Both died. “CPR should have been initiated,” read the inspection report, which also outlined an extensive plan of correction around formulating advance directives at admission.
In an emailed statement in response to a reporter’s questions, a PruittHealth spokesperson did not address the Blythewood facility’s health safety rating or violations. The spokesperson said the nursing home recorded its first presumptive positive COVID-19 case on April 22 and was placed on “Alert Code Red,” meaning “enhanced infection control protocol.”
According to DHEC, the nursing home has recorded 62 cases in residents and 24 in staff as of May 18. Seven residents have died after getting the virus. The spokesperson declined to share details about how the infection spread, citing patient and staff privacy.
Michael Jeffcoat, a Columbia attorney who has filed lawsuits alleging improper care given to residents in various S.C. nursing homes, said he is not surprised “in the least” that many nursing homes with serious health violations are among those with the highest numbers of COVID-19 cases.
“Nursing homes that tend to get a lot of violations are the same facilities that most often aren’t providing proper care,” Jeffcoat said.
DHEC’s Traxler said the state health agency isn’t observing a correlation between past violations and outcomes during the pandemic. “They really are doing everything they can to help these people,” she said.
Accountability for nursing homes?
In late March, federal regulators suspended regular nursing home inspections and froze its quality rating system, saying resources would instead be dedicated to documenting infection-control issues during the pandemic and responding to complaints of serious danger to residents.
They also levied a $611,000 fine on the Life Care Center in Kirkland, Washington, where at least 40 coronavirus deaths heralded the grim effects of the virus on similar facilities across the nation weeks before many states instituted lockdowns.

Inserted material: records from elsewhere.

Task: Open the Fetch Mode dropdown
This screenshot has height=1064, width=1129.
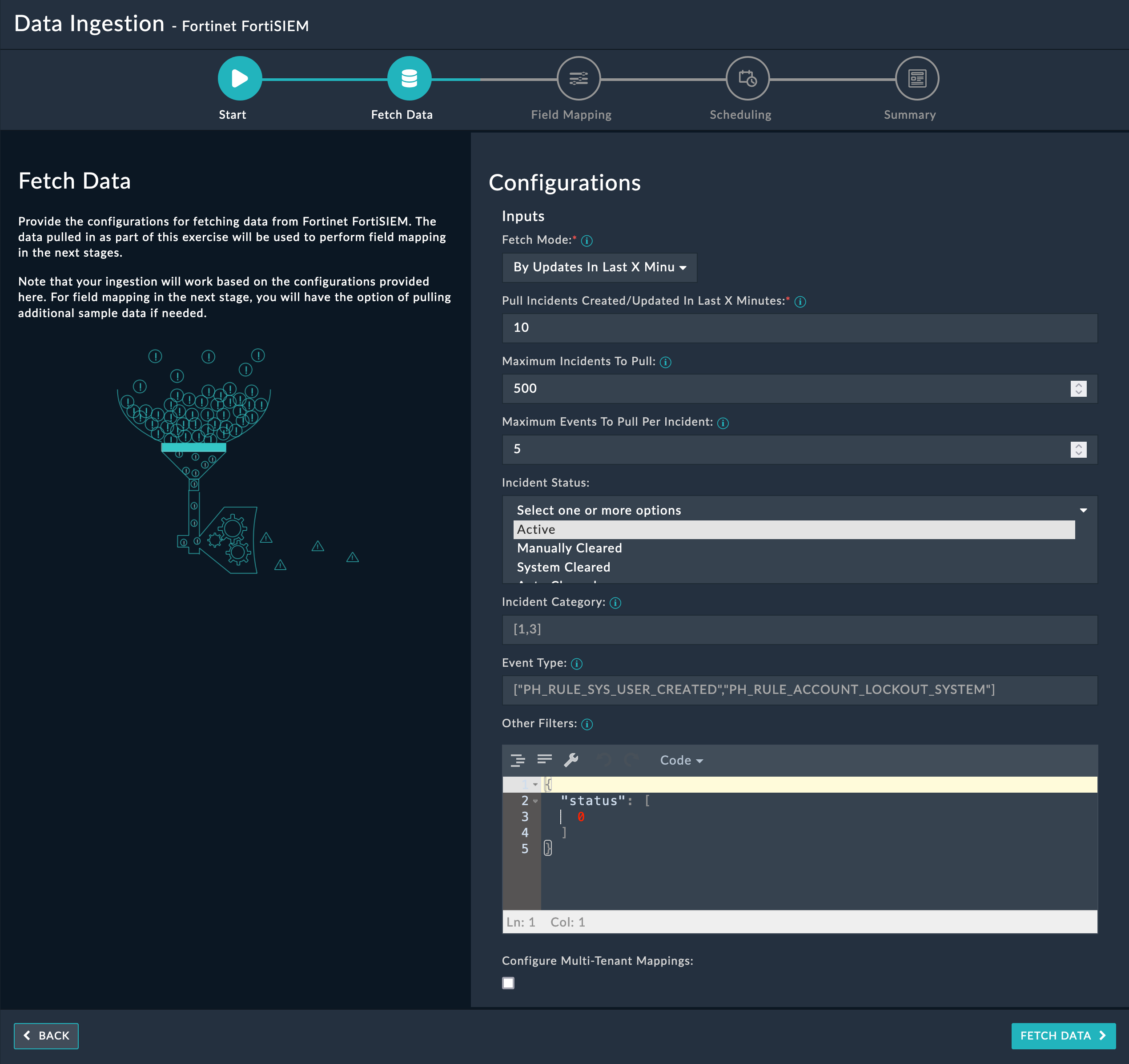Action: (x=599, y=268)
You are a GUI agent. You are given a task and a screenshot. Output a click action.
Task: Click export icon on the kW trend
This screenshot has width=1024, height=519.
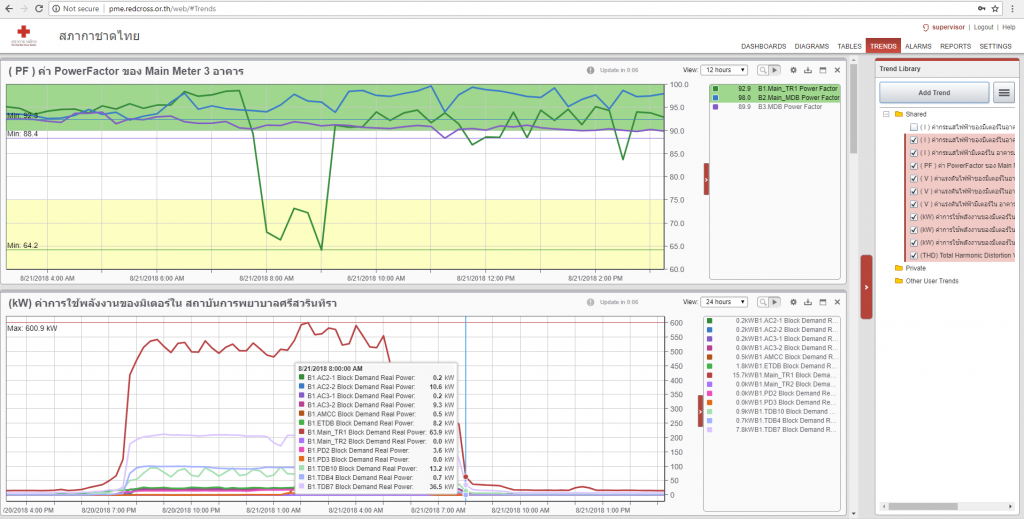click(808, 302)
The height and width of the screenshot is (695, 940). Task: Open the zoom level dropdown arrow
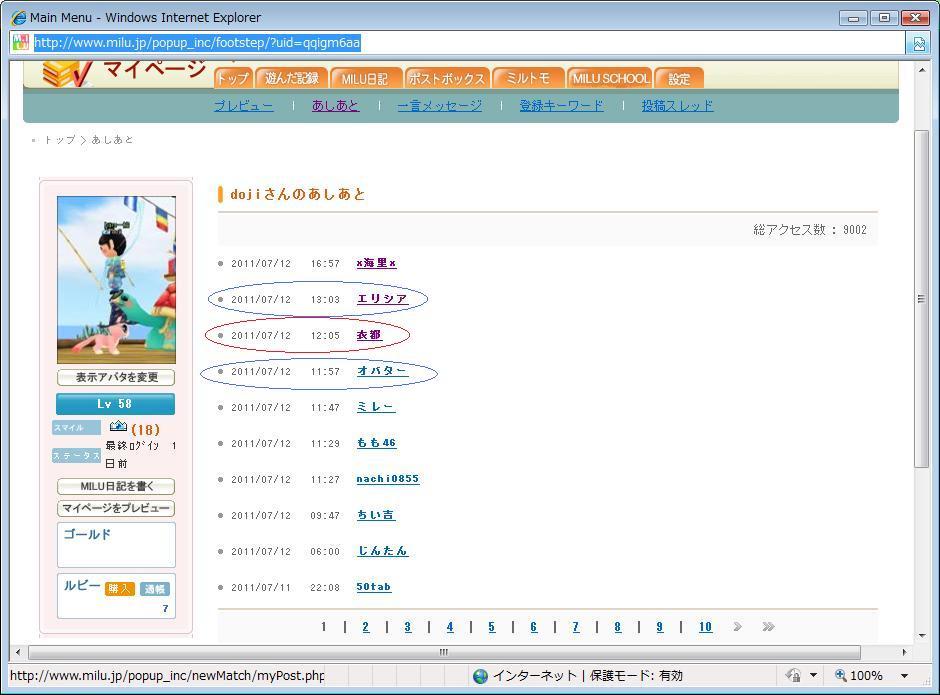(x=904, y=676)
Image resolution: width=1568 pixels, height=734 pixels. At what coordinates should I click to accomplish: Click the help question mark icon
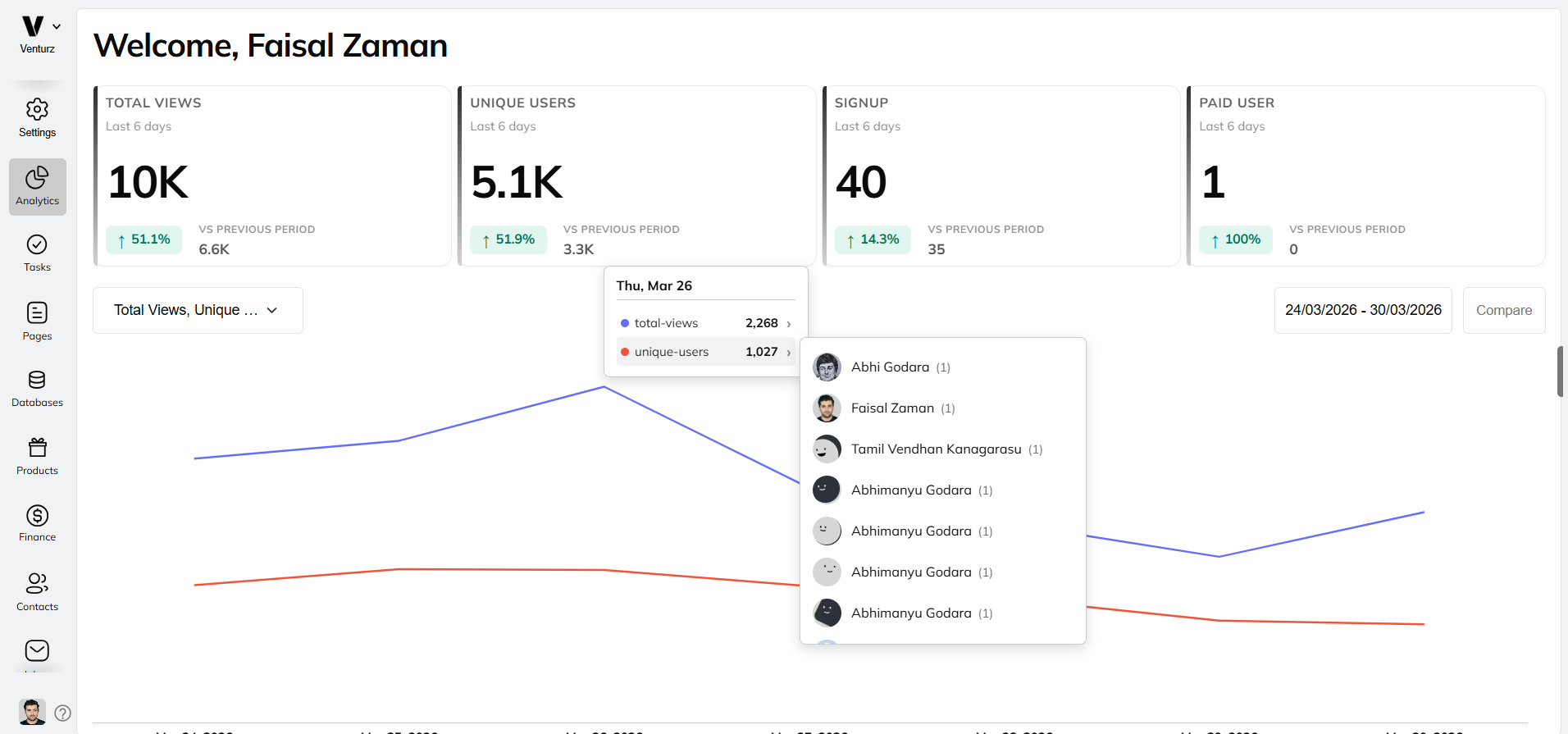click(62, 713)
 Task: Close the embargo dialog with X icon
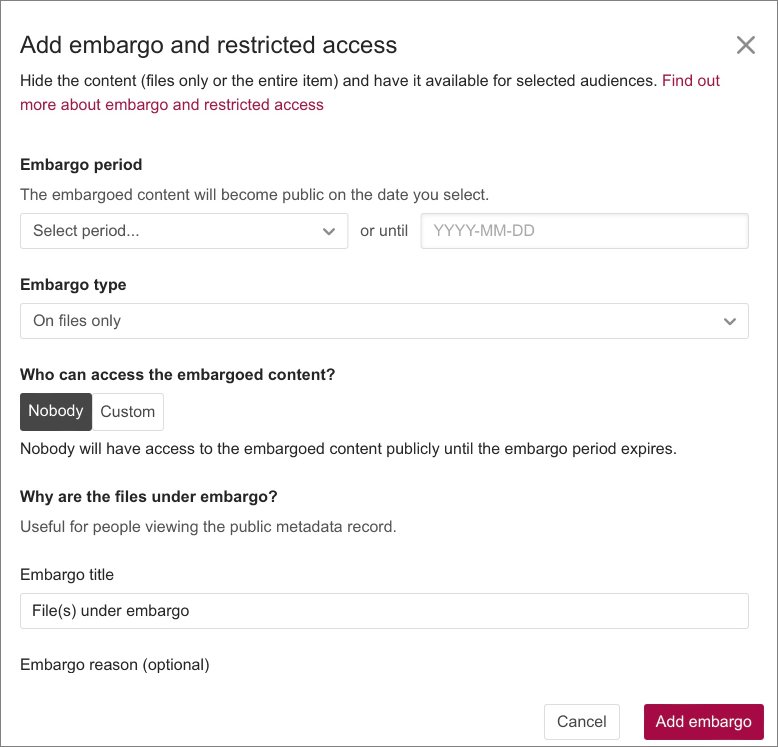tap(745, 44)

Federal inspectors said the Life Care Center failed to report its outbreak to local authorities for two weeks and gave inadequate care to residents.
DHEC, which regulates nursing homes in South Carolina, hasn’t observed “significant issues” while conducting infection-control inspections during the pandemic, said Read. Just over 90 nursing homes, including many with COVID-19 outbreaks, have been reviewed, according to a list DHEC shared.

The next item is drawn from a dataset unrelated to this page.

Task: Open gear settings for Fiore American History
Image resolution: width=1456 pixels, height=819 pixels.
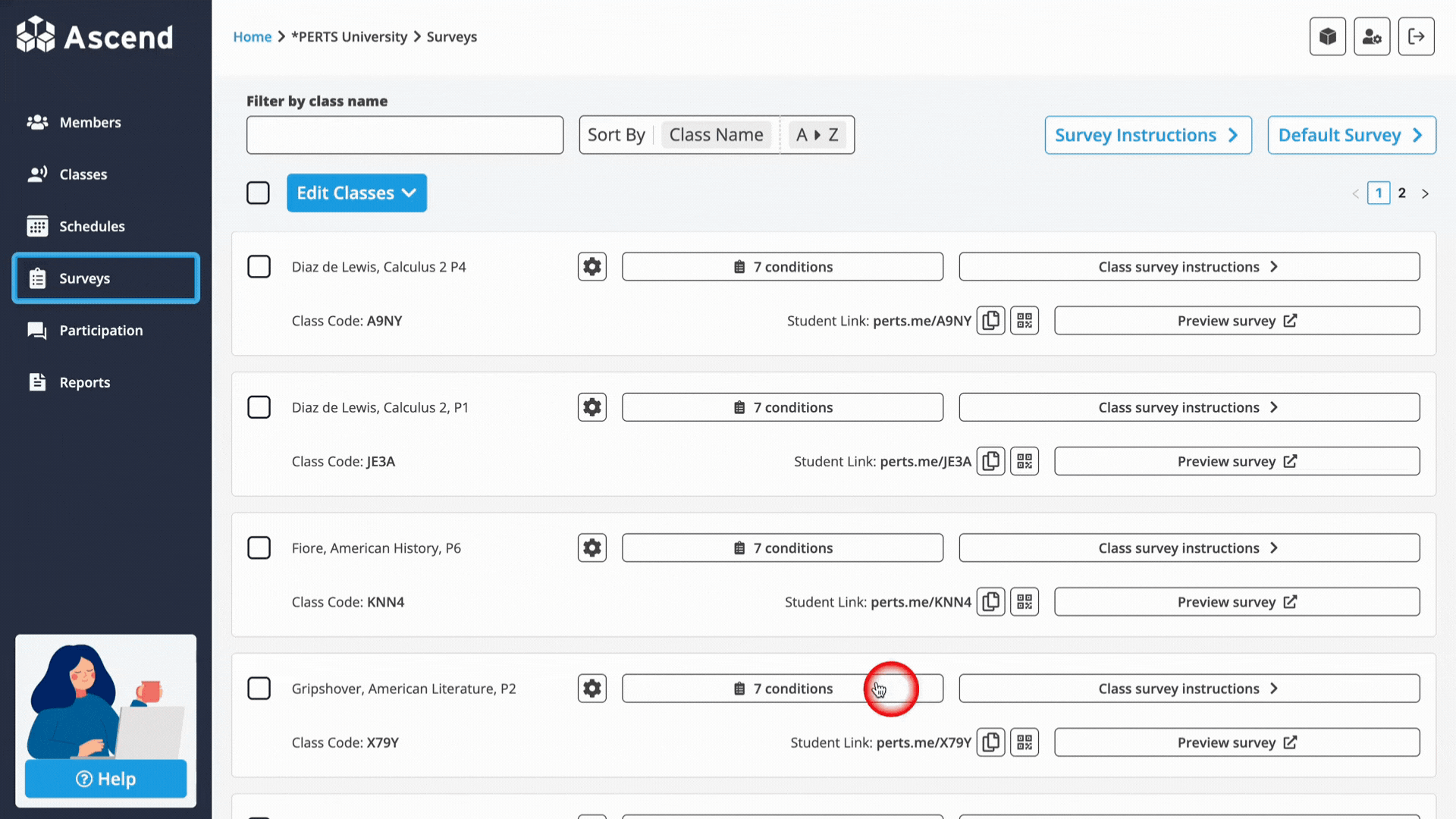Action: click(592, 548)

“I would hope inspections are being done thoroughly,” said Conner, the advocacy attorney, who advises concerned family members of nursing home residents to report complaints to the state’s Long-Term Care Ombudsman and DHEC.

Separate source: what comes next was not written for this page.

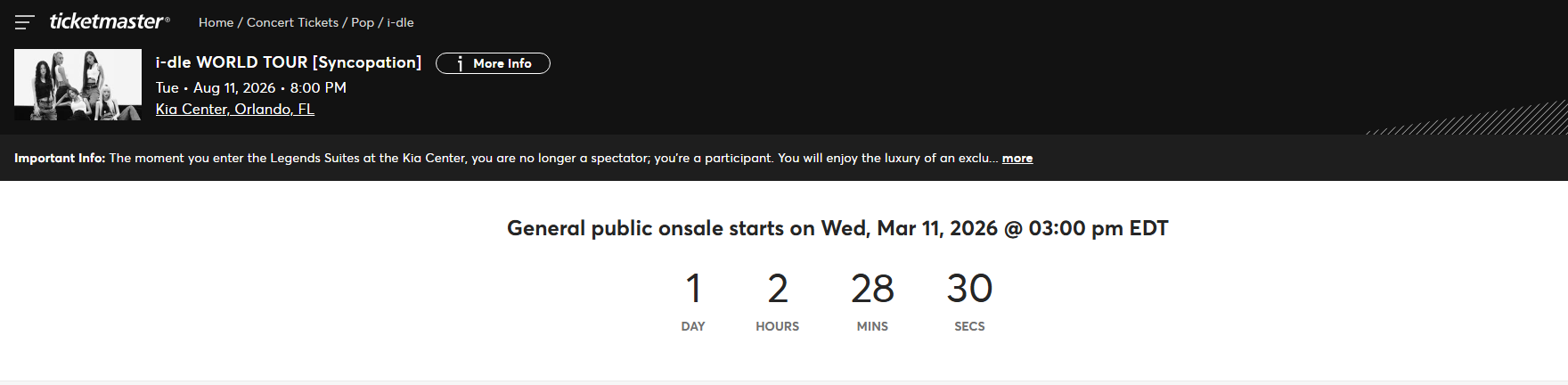The width and height of the screenshot is (1568, 385).
Task: Expand Important Info with the more link
Action: tap(1017, 158)
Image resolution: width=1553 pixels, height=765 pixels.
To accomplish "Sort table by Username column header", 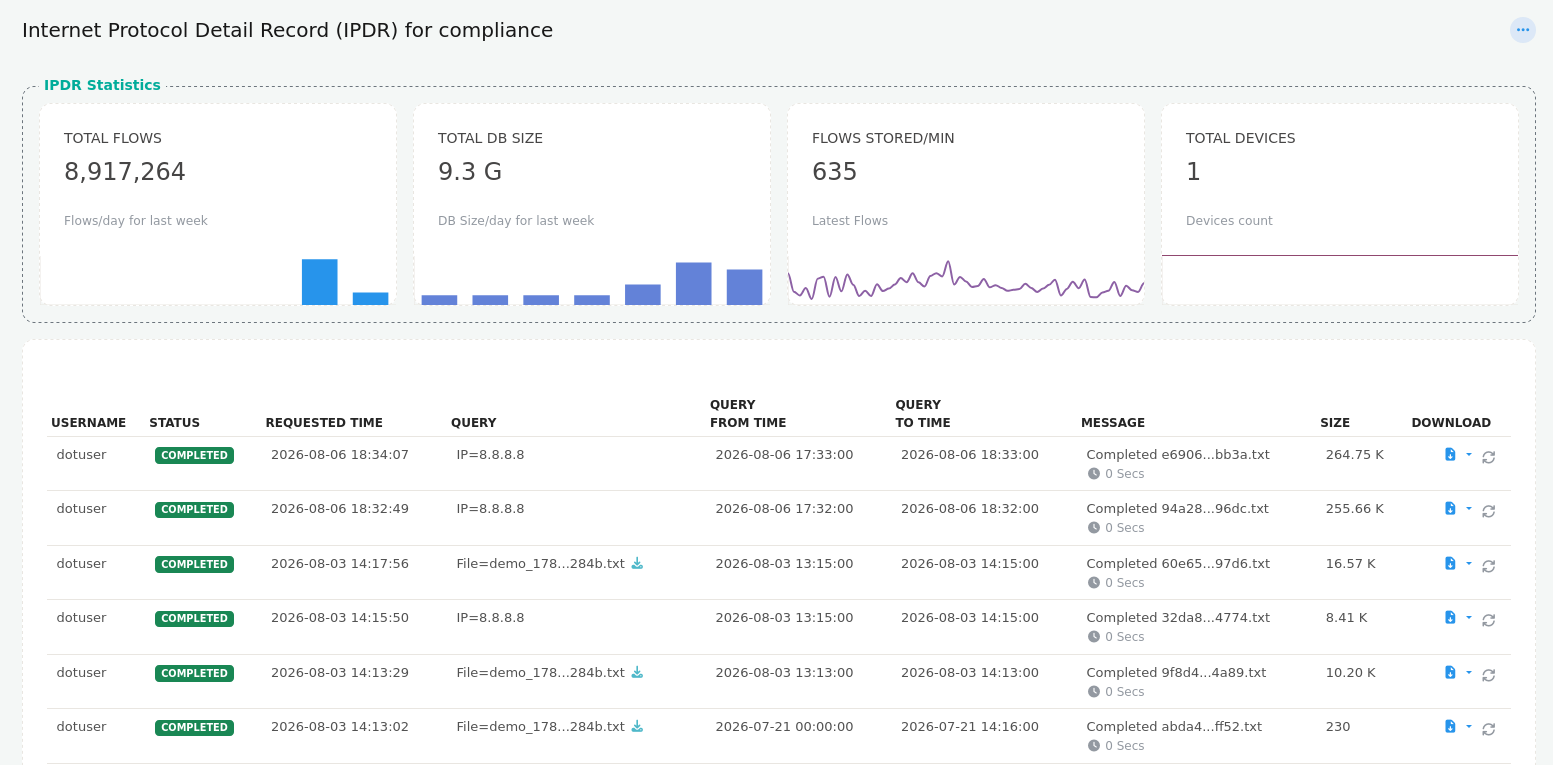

Lee, president of the S.C. Healthcare Association, said the nursing home industry supports some kind of shield law that would give some protections to nursing homes that find themselves the target of lawsuits alleging failure to protect residents from disease or death caused by COVID-19.
“I’m not talking about blanket immunity,” Lee said. “If you do something egregious, that is a different story.”
Such a law would have to be discussed and passed by the General Assembly, Lee said. Other states, such as New York, have enacted such protections. “We just started talking about it,” he said.
Conner understands concerns about frivolous lawsuits but said the courts provide an avenue for nursing homes to mount a legitimate defense against any claims. She called the idea of some kind of “up-front immunity” for nursing homes “concerning.”
“Nursing homes have a duty of care to their residents,” she said.
As for family members’ ability to visit loved ones in nursing homes, state health officials said DHEC will monitor case trends and CDC guidance and lift restrictions when appropriate.
The case count growth appears to be slowing, said Traxler. “But we’re not out of the woods yet.”
Maayan Schechter at The State contributed reporting.